Possession Sound is part of Puget Sound, located in the U.S. state of Washington between Whidbey Island and the shoreline of Snohomish County approximately between the cities of Everett and Mukilteo. Possession Sound connects the main Puget Sound basin to the south with Saratoga Passage and Port Susan to the north. The Snohomish River flows into Possession Sound at Port Gardner Bay. Gedney Island, also called Hat Island, is located in Possession Sound.

Possession Sound was named by George Vancouver.

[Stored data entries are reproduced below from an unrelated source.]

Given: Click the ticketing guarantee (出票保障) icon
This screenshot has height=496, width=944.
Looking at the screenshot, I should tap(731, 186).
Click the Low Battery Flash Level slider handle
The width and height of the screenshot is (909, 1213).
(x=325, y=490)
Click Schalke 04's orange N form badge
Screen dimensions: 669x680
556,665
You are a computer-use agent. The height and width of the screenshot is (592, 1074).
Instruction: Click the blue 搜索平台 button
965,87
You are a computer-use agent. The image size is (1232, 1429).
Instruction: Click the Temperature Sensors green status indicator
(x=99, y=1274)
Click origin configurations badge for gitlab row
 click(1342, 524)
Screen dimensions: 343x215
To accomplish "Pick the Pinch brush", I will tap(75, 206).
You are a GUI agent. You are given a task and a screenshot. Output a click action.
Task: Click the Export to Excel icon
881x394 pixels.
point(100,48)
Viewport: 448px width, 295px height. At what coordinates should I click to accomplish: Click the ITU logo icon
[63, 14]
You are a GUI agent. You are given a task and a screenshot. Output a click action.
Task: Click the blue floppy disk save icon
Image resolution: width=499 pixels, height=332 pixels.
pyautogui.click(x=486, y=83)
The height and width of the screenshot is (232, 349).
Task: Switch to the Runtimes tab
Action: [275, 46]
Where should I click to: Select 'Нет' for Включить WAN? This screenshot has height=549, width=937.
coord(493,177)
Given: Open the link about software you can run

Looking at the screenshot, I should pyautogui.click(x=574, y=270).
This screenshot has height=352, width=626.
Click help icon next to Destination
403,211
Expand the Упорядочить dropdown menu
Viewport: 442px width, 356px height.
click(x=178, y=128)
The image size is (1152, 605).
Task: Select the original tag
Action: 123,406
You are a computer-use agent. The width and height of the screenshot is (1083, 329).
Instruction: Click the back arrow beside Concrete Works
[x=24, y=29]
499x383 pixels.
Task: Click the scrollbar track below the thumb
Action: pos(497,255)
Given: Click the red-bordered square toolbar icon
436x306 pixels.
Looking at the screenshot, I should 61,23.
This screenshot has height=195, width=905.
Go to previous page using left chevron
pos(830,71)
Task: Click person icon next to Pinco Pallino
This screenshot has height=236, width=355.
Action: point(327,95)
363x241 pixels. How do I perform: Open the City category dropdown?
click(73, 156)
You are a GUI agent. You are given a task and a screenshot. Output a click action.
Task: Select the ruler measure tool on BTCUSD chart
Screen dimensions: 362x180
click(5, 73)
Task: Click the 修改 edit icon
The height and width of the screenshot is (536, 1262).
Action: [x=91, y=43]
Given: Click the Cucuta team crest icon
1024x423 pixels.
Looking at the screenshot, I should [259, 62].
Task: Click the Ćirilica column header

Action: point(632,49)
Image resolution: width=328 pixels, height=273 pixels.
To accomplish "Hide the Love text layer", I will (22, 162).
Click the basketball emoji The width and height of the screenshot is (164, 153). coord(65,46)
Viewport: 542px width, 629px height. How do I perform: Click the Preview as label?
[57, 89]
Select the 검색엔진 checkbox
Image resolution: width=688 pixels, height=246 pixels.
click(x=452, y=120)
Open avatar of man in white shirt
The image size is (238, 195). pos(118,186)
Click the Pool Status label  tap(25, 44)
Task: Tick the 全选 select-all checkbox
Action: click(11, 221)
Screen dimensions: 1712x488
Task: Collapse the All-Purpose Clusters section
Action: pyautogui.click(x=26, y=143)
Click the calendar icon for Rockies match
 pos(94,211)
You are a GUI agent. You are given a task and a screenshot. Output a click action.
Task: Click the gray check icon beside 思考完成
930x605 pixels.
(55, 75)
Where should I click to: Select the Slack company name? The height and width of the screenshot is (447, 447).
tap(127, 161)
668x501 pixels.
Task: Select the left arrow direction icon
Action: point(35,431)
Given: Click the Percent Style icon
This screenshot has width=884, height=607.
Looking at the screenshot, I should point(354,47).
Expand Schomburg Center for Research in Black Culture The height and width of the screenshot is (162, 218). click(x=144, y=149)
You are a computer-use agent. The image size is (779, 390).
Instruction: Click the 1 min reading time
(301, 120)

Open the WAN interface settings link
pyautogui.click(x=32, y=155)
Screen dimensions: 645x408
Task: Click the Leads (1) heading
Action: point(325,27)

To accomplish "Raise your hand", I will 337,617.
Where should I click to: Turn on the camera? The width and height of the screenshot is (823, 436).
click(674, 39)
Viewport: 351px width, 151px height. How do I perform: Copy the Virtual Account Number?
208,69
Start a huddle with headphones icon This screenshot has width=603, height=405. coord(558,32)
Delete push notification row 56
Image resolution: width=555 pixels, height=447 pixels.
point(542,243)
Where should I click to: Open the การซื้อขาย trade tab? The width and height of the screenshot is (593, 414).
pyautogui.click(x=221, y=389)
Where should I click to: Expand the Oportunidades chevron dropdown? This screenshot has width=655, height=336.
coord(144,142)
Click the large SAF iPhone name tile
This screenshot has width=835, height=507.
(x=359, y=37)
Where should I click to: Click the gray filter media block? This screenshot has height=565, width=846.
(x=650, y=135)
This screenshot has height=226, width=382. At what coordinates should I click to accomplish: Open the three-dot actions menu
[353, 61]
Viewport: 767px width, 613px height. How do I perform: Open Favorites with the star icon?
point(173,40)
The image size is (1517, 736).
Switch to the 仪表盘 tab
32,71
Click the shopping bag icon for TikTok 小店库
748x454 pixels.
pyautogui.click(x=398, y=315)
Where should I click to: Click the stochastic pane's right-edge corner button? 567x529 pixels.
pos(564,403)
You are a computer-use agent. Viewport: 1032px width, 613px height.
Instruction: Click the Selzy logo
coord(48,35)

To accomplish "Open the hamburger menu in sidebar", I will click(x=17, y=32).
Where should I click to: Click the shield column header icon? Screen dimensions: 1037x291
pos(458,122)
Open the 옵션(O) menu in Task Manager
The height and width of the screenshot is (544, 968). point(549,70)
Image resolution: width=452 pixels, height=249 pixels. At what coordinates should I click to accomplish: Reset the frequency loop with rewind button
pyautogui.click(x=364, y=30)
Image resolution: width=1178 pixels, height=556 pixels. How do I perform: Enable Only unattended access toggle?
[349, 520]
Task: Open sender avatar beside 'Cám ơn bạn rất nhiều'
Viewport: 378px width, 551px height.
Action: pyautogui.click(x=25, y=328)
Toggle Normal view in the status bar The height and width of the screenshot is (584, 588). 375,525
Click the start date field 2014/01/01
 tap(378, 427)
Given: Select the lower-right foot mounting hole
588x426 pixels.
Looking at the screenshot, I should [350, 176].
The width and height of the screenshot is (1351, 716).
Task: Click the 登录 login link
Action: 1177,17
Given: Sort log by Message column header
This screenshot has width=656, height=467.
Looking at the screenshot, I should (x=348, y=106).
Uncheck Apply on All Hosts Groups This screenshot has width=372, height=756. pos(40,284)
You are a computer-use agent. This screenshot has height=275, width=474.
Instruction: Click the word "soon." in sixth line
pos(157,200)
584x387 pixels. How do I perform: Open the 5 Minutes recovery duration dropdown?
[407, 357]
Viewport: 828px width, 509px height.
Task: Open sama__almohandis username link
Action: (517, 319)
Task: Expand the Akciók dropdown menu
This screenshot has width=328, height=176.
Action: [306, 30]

On June 3, 1792, Vancouver landed near the present site of Everett and celebrated the birthday of George III by holding a ceremony claiming possession of the land of "New Georgia" for Britain. Due to his circumnavigation of the world, Vancouver's dates are off by one. June 3 was, by his reckoning, June 4, the king's birthday. His possession ceremony also involved the naming of Possession Sound, Port Gardner, Port Susan, and the Gulf of Georgia.

In 1825 a large piece of the southern tip of Camano Island slid into Possession Sound—an event known as the Great Slide. A resultant tsunami from the slide drowned many Indian residents of nearby Hat Island.  After that, the Tulalip Indians used the site only for seasonal clamming.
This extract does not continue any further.